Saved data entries
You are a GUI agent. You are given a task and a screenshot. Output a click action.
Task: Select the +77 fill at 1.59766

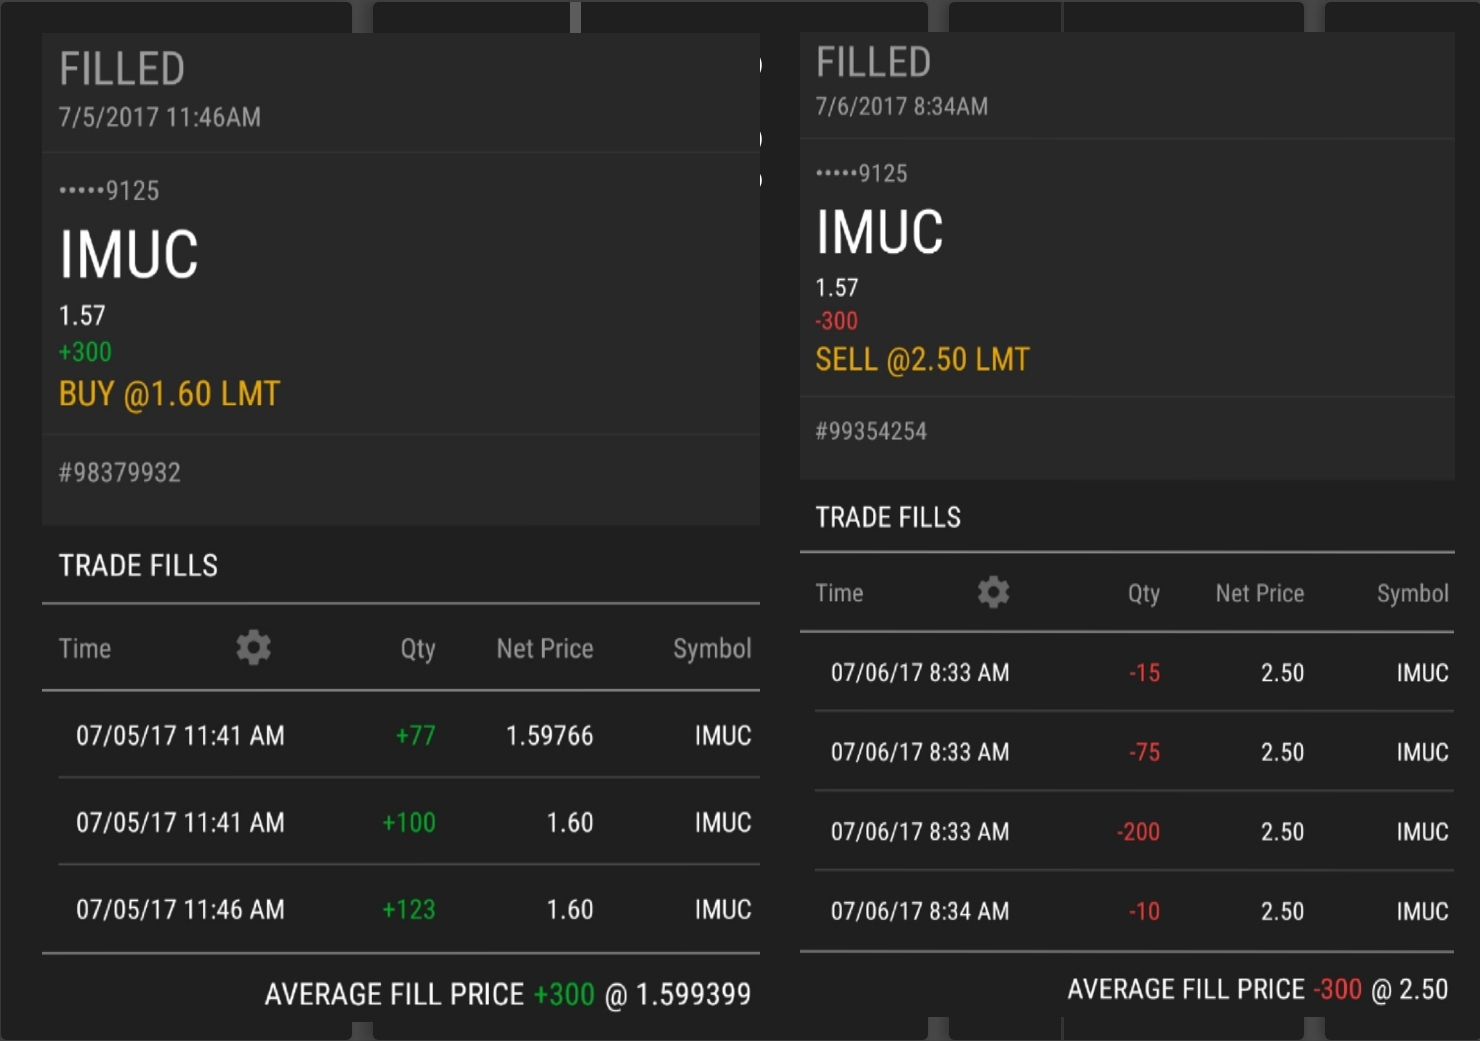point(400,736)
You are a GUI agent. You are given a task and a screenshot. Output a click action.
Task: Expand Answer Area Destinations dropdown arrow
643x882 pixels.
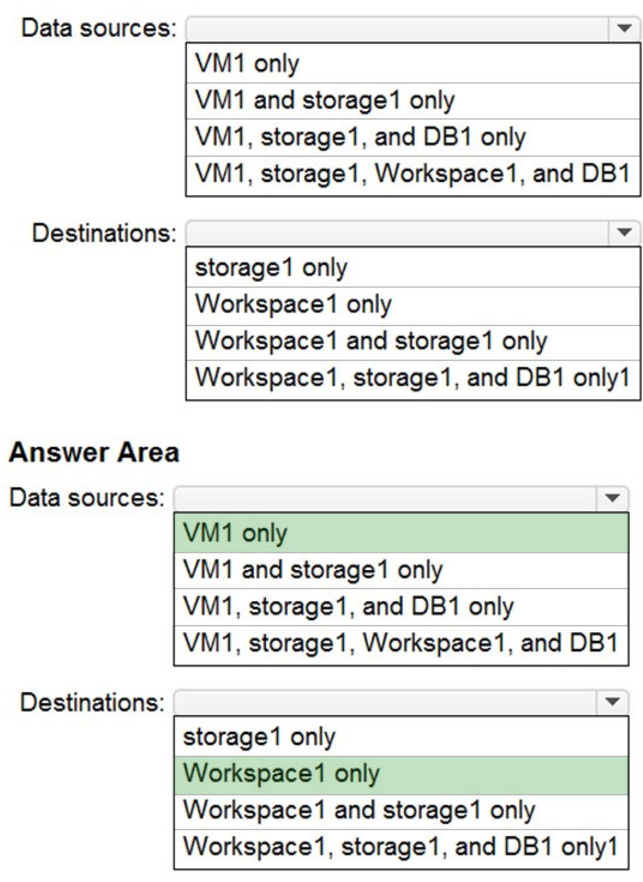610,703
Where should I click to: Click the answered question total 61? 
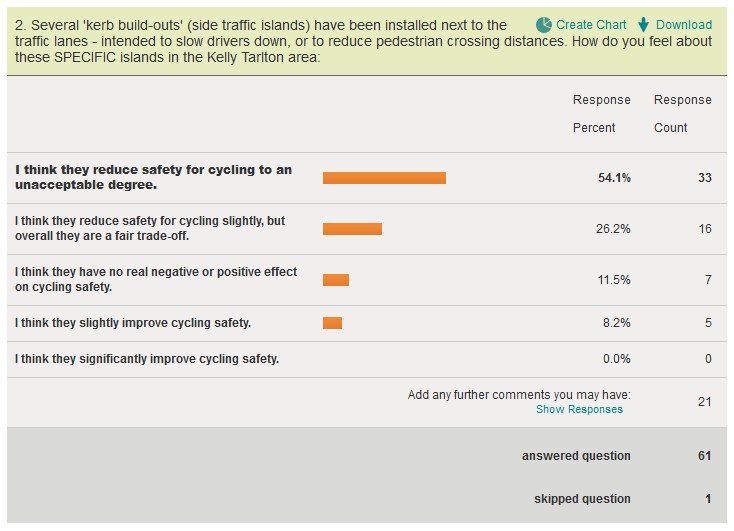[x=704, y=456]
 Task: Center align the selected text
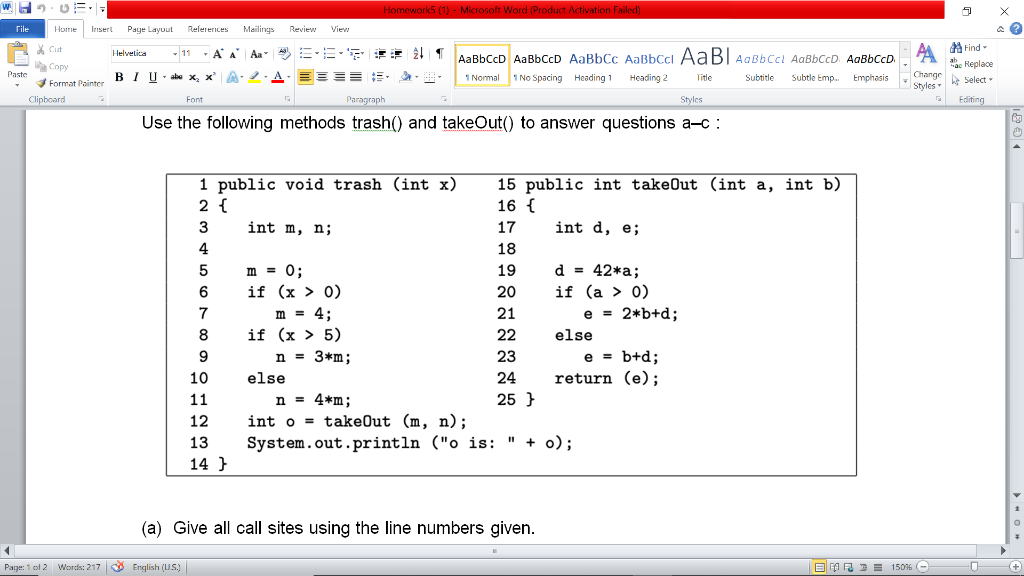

Prompt >> Every record must be copied exactly, with the pictures left out.

Answer to this task >>
You are a GUI agent. You are given a task and a screenshot. Output a click action.
Task: Select the +77 fill at 1.59766

point(400,736)
You are a GUI agent. You are given a task and a screenshot. Output a click action.
Task: Expand Answer Area Destinations dropdown arrow
643x882 pixels.
610,703
Where should I click to: Click the answered question total 61? 
[x=704, y=456]
 Task: Center align the selected text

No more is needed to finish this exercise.